• [What to do]
Pick out each line in the entries below that contains the word "compass" and copy it.
── Excerpted records
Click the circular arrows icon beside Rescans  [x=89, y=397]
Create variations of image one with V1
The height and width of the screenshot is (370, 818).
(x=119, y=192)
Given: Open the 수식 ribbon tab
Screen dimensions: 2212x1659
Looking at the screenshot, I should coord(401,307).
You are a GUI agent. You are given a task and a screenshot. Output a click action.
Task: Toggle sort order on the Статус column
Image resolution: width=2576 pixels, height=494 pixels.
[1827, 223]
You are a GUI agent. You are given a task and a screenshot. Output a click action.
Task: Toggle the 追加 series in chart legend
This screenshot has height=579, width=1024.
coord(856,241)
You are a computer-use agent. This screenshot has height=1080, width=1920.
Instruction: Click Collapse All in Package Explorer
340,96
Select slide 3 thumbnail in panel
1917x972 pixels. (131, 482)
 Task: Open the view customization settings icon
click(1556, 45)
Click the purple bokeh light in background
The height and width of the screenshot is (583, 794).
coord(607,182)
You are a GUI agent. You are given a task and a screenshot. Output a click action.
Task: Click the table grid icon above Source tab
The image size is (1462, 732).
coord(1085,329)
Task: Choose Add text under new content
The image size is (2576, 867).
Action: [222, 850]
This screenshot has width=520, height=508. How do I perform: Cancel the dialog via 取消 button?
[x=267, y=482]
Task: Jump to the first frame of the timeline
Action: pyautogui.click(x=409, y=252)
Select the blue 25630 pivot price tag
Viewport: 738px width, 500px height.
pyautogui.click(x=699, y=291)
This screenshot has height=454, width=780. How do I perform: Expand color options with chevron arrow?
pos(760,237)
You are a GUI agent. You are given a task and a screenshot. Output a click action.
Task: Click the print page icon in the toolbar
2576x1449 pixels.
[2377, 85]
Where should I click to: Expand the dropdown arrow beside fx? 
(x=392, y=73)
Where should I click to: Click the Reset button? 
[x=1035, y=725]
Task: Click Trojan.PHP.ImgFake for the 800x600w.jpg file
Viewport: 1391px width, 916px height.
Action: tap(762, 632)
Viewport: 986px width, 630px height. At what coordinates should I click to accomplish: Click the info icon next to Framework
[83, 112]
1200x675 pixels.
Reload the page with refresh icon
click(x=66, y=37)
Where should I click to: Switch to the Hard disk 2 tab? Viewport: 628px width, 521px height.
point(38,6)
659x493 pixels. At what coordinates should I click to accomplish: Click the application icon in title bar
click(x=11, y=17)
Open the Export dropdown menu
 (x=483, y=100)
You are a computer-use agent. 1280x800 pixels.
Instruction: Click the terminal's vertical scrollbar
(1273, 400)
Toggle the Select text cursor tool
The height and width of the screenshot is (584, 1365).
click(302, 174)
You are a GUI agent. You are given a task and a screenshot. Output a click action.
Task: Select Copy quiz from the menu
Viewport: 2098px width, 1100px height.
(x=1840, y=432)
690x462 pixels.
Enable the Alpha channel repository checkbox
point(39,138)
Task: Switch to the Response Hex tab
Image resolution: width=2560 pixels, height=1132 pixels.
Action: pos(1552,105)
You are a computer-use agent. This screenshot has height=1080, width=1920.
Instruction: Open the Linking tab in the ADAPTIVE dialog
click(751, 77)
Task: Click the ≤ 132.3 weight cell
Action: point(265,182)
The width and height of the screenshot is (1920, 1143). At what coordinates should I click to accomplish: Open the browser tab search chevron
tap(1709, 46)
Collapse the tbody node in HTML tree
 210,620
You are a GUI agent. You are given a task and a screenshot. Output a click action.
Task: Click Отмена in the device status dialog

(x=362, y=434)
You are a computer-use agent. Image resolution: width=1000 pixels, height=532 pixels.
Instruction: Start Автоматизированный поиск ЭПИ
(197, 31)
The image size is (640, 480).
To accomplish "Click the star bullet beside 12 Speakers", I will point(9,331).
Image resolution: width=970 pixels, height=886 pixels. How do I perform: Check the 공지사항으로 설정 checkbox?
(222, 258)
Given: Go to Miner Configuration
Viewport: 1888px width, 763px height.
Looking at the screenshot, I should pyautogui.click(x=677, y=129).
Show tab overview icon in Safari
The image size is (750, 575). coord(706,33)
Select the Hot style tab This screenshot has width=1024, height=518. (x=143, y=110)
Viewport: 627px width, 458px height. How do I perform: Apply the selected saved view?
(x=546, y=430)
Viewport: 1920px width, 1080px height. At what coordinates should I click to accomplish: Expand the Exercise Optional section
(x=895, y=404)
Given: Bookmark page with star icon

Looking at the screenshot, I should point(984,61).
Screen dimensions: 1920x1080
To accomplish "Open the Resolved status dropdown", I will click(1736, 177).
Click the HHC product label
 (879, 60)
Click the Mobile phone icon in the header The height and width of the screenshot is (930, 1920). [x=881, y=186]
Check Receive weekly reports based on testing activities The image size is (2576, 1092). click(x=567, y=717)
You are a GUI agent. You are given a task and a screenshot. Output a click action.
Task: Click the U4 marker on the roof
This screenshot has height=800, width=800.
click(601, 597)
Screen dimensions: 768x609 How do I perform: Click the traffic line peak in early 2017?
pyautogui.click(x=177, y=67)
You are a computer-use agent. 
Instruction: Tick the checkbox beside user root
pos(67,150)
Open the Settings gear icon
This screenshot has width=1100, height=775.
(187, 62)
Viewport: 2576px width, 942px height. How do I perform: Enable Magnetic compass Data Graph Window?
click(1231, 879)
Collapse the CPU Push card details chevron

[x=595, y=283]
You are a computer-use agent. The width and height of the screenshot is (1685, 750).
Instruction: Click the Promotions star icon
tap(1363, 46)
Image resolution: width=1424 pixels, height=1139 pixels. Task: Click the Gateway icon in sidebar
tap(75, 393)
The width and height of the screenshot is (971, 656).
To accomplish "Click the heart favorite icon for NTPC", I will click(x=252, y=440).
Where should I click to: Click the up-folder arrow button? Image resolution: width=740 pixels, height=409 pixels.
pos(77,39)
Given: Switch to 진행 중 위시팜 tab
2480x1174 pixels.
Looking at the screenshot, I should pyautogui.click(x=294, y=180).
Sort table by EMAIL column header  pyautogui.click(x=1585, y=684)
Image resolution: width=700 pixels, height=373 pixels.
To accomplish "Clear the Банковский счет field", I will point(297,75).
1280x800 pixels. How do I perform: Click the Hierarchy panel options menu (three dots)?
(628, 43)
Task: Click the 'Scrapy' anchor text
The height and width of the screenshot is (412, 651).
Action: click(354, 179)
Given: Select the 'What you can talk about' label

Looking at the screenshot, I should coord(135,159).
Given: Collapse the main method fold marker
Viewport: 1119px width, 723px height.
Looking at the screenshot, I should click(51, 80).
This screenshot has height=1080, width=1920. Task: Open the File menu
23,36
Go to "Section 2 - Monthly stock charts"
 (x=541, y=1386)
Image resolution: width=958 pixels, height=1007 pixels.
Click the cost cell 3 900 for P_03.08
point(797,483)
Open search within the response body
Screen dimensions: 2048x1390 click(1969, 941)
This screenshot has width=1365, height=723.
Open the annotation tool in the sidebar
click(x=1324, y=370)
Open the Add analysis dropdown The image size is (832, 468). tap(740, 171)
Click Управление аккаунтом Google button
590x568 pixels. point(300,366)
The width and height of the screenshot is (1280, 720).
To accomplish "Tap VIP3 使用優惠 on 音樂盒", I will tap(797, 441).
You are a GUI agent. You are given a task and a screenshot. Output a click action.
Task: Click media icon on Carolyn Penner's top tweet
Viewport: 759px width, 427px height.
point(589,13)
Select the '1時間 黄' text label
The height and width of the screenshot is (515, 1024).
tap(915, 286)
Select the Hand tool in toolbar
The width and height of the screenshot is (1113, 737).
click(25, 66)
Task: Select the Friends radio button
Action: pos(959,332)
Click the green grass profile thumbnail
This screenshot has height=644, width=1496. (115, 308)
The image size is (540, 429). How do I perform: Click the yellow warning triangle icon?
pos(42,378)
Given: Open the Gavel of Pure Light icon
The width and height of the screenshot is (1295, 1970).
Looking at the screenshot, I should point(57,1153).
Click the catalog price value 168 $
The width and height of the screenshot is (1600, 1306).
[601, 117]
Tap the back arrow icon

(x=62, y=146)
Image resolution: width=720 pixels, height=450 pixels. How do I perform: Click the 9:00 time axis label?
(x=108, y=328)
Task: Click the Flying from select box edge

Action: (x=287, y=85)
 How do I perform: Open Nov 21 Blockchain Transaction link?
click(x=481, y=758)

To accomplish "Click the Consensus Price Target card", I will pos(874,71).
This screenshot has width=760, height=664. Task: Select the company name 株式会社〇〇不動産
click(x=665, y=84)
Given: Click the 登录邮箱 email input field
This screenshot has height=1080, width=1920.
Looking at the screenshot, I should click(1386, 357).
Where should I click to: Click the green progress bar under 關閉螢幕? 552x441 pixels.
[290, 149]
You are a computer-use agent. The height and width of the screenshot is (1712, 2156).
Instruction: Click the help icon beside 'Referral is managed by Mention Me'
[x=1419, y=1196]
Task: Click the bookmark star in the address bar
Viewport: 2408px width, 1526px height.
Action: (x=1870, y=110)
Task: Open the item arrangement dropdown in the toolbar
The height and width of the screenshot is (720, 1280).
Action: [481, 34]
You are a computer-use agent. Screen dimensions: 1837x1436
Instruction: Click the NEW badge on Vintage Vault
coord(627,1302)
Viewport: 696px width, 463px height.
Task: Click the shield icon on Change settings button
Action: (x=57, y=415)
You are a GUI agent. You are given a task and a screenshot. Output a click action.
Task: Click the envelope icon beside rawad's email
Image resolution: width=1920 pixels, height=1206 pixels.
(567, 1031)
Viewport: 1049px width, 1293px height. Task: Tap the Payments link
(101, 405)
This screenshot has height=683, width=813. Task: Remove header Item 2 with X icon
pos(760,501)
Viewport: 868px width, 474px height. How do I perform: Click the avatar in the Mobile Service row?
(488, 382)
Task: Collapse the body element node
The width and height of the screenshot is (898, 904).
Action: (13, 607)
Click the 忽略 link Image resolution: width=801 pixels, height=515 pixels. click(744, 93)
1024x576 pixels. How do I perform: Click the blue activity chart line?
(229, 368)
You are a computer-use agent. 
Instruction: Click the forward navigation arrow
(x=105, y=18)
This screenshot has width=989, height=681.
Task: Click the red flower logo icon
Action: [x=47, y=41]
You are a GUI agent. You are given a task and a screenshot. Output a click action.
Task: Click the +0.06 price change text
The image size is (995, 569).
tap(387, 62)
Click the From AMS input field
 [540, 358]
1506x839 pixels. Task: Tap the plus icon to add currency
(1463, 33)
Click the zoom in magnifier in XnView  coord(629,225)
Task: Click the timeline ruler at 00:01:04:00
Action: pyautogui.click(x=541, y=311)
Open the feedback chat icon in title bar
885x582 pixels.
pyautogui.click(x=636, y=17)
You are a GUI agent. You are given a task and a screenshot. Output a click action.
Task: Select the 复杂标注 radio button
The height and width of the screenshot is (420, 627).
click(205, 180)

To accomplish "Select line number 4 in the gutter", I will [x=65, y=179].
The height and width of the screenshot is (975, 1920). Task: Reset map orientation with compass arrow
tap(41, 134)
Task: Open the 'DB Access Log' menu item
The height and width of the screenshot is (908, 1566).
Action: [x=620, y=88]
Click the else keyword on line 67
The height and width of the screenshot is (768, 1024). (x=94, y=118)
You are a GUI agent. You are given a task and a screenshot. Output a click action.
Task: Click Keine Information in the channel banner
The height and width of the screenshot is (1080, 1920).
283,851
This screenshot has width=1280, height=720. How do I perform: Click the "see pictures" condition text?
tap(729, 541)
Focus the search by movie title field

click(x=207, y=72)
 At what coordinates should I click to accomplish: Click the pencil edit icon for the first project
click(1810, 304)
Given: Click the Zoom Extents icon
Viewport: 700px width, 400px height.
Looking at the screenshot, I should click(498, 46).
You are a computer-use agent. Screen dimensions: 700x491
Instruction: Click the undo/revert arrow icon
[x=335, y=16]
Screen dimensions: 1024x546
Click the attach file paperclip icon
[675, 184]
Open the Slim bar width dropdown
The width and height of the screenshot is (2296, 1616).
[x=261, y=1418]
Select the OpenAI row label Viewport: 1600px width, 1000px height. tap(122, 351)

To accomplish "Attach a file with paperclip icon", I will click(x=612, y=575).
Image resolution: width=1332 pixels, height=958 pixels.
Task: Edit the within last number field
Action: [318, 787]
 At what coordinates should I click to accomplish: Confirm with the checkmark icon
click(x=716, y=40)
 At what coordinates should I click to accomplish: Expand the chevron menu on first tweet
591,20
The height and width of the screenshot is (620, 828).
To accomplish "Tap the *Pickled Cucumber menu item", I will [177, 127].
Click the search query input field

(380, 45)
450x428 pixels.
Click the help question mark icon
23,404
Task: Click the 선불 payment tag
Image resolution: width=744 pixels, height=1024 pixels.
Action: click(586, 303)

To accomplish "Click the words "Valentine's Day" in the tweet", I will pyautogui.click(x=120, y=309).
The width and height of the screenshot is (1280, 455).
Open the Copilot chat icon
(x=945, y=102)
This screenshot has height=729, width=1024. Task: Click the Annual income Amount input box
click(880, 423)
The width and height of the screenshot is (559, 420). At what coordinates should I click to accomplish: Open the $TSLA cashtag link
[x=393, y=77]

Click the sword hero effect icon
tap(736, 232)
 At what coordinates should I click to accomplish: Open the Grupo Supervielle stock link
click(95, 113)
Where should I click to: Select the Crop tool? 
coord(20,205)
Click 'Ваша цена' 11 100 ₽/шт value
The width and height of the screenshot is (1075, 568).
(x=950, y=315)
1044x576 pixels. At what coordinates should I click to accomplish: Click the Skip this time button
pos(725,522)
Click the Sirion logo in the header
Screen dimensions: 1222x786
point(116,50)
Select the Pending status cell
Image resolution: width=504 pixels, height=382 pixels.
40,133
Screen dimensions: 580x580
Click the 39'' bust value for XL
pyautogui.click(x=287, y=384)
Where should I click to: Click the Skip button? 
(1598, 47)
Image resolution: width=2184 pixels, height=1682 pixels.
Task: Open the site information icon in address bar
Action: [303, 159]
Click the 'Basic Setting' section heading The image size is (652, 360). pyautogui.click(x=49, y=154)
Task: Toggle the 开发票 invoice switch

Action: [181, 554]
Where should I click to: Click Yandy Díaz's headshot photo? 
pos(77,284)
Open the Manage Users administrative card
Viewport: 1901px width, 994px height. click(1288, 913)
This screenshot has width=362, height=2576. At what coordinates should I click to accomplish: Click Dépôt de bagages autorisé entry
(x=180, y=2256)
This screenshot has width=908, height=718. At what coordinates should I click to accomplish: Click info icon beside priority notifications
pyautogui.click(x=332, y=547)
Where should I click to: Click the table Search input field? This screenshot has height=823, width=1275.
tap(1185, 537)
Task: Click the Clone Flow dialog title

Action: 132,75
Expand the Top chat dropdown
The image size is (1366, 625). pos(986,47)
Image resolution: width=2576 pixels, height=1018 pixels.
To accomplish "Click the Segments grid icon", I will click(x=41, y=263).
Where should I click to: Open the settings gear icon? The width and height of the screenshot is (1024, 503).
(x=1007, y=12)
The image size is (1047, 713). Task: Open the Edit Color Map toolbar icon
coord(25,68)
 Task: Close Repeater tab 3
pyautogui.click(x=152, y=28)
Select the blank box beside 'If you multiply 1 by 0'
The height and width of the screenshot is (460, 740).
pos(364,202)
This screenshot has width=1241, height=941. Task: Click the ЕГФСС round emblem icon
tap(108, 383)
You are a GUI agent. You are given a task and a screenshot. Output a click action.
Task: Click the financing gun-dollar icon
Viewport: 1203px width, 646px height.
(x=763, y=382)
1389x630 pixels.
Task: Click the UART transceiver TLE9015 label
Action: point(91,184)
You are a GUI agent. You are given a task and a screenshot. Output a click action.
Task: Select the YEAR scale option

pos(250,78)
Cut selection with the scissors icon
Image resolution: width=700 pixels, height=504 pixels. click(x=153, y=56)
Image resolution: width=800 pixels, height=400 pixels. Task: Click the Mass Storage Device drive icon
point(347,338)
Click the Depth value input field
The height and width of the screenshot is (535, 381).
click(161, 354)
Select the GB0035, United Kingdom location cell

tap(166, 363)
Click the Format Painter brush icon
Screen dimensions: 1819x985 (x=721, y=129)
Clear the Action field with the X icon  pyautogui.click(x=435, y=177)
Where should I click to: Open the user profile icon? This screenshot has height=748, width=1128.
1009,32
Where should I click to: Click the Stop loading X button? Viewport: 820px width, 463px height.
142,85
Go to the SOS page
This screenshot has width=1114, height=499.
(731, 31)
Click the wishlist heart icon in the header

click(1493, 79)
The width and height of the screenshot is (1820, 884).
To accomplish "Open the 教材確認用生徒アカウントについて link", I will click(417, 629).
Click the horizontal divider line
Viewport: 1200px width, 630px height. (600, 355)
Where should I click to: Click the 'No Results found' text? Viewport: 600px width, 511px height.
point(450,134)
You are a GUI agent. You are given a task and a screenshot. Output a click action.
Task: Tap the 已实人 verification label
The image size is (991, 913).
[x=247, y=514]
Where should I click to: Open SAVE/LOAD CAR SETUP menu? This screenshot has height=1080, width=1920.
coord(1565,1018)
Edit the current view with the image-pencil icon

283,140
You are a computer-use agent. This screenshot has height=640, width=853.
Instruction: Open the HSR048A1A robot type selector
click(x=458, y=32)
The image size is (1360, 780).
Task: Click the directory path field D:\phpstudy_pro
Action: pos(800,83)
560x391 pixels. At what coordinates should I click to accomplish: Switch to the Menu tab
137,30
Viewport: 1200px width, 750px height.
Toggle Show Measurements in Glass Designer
────
• [Full response]
Viewport: 2576px width, 942px height. How do I perform: Enable Magnetic compass Data Graph Window?
The height and width of the screenshot is (975, 1920). Task: Reset map orientation with compass arrow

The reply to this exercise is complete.